ECLI:NL:RVS:2022:1678
Raad van State
- Voorlopige voorziening
- J.Th. Drop
- Rechtspraak.nl
Voorlopige voorziening in asielzaak van vreemdelingen tegen staatssecretaris van Justitie en Veiligheid
Op 14 juni 2022 heeft de voorzieningenrechter van de Afdeling bestuursrechtspraak van de Raad van State uitspraak gedaan op een verzoek om een voorlopige voorziening in een asielzaak. De zaak betreft vreemdelingen die een aanvraag voor een verblijfsvergunning asiel voor bepaalde tijd hadden ingediend, welke door de staatssecretaris van Justitie en Veiligheid op 24 februari 2021 was afgewezen. De vreemdelingen, waaronder een minderjarig kind, hebben tegen deze afwijzing beroep ingesteld bij de rechtbank Den Haag, die op 17 mei 2022 de beroepen ongegrond verklaarde. Hierop hebben de vreemdelingen hoger beroep ingesteld en verzocht om een voorlopige voorziening, zodat zij niet zouden worden uitgezet voordat er op het hoger beroep was beslist.
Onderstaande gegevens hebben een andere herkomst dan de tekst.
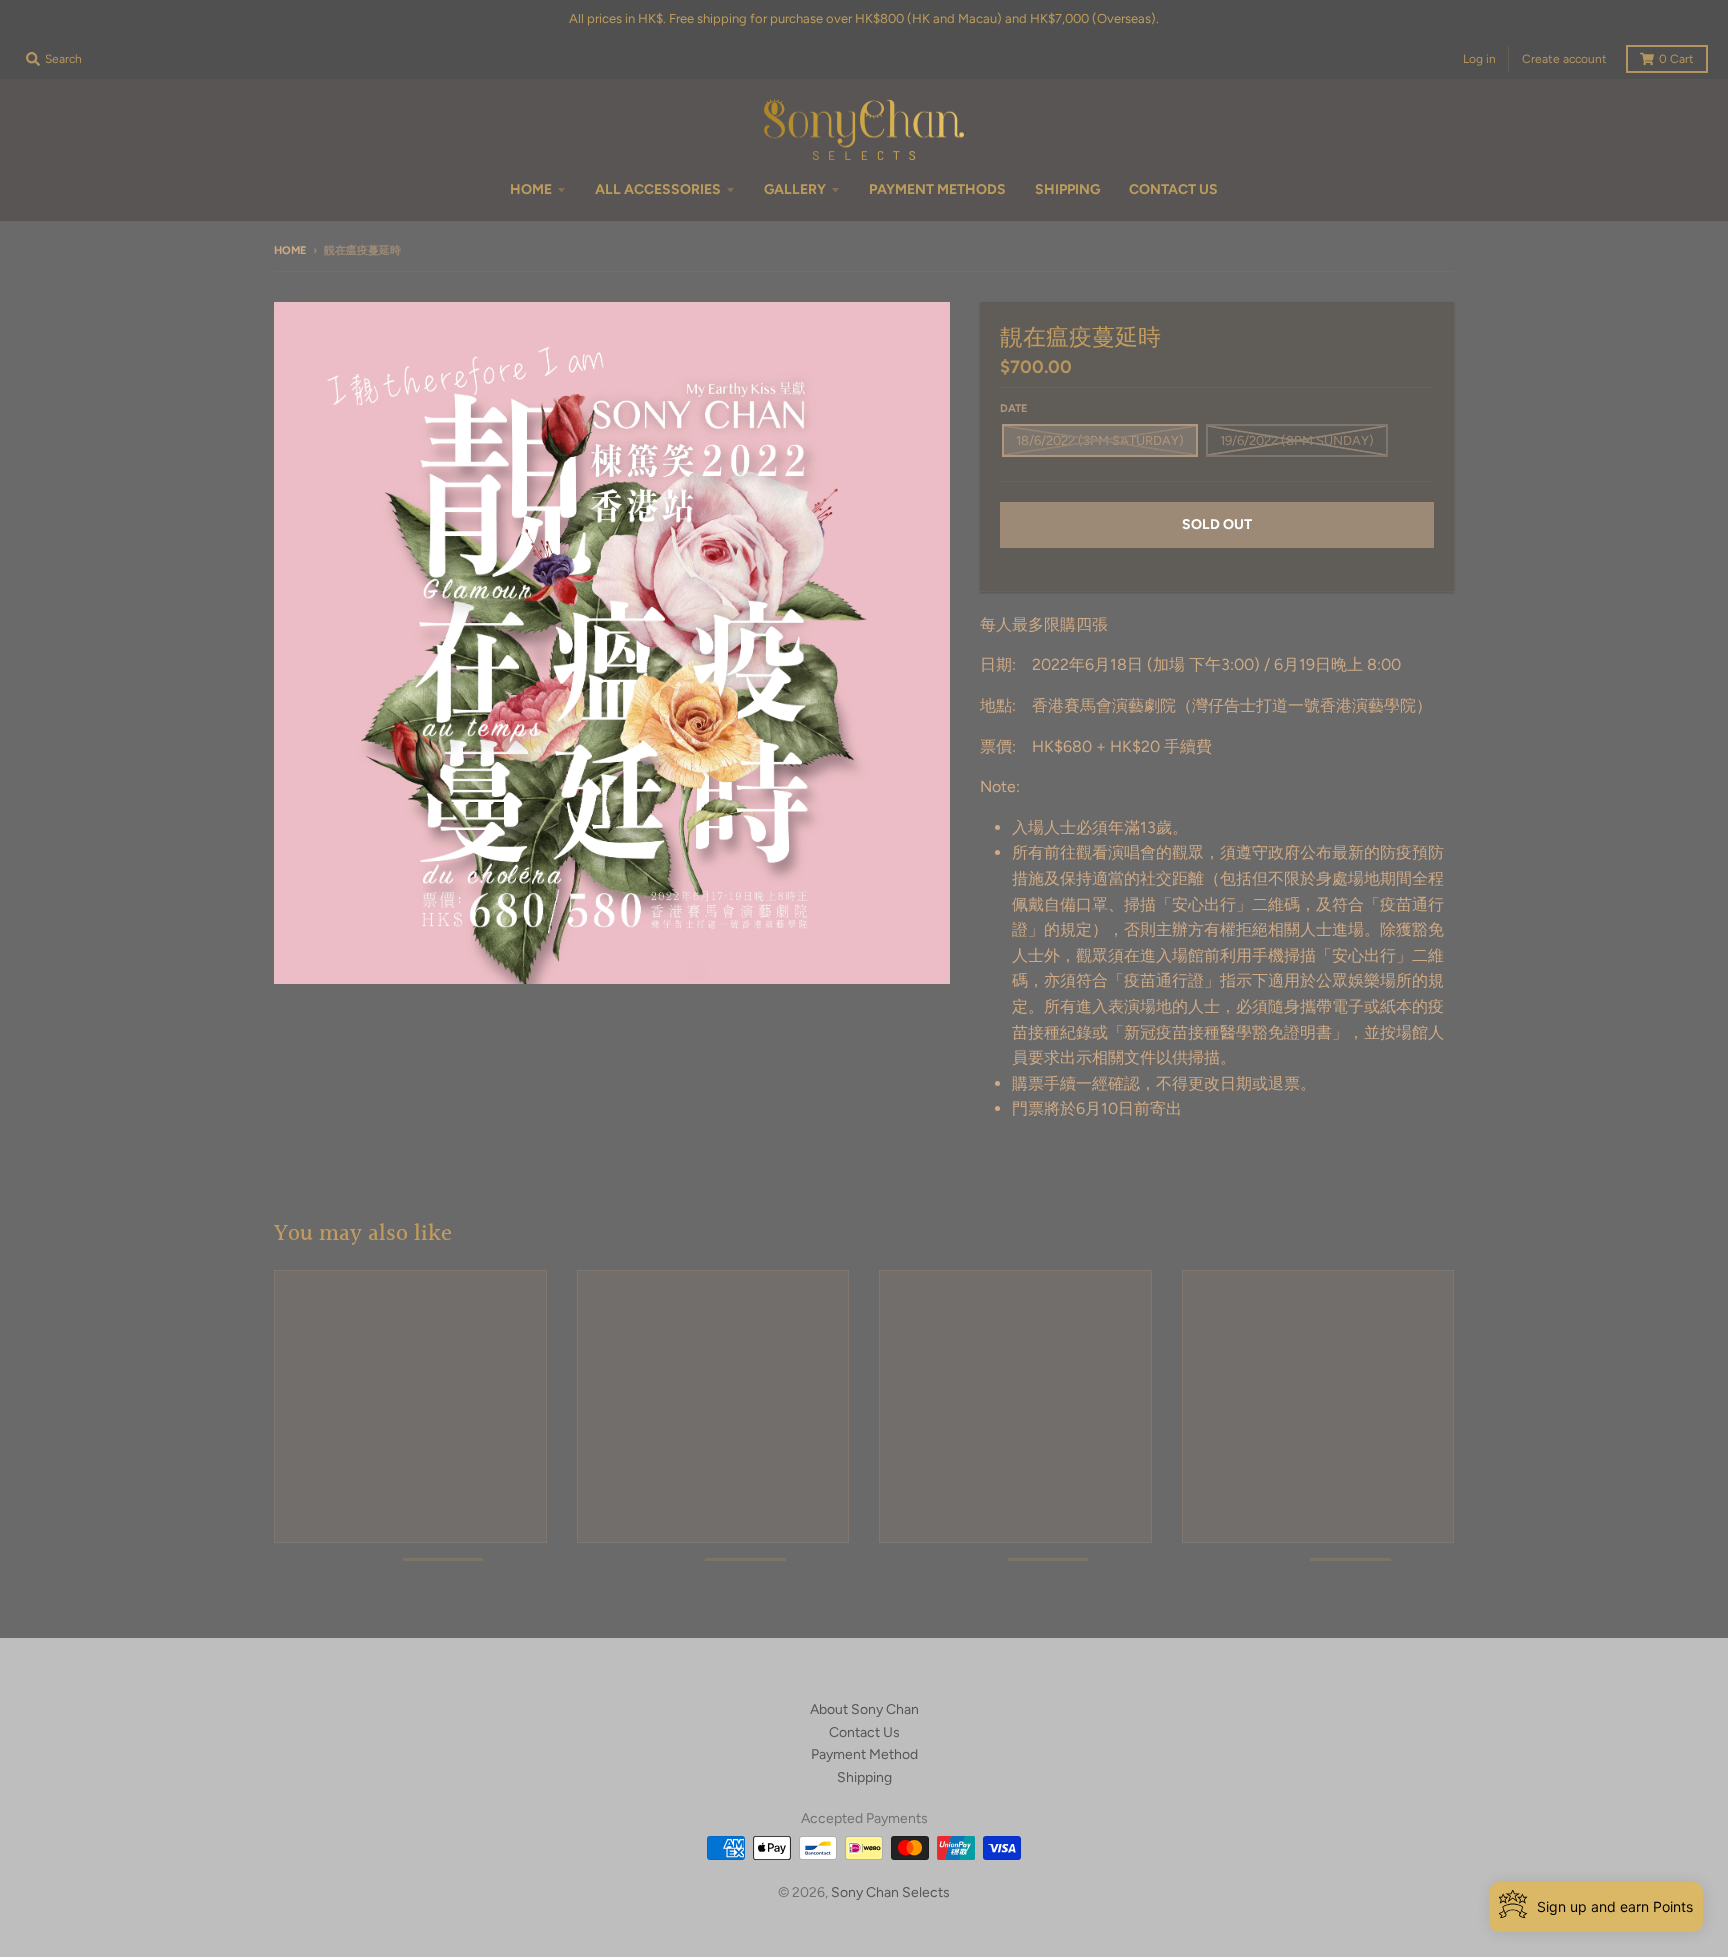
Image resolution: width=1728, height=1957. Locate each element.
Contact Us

De voorzieningenrechter heeft de vreemdelingen in hun verzoek ontvangen en heeft besloten dat zij niet mogen worden uitgezet totdat er een beslissing is genomen op het hoger beroep. Daarnaast heeft de voorzieningenrechter bepaald dat de staatssecretaris van Justitie en Veiligheid de proceskosten van de vreemdelingen moet vergoeden, tot een bedrag van € 759,00, dat geheel is toe te rekenen aan beroepsmatige rechtsbijstand. Deze uitspraak is gedaan in het kader van artikel 8:81 van de Algemene wet bestuursrecht, waarbij de voorzieningenrechter de belangen van de vreemdelingen heeft afgewogen tegen de belangen van de staatssecretaris.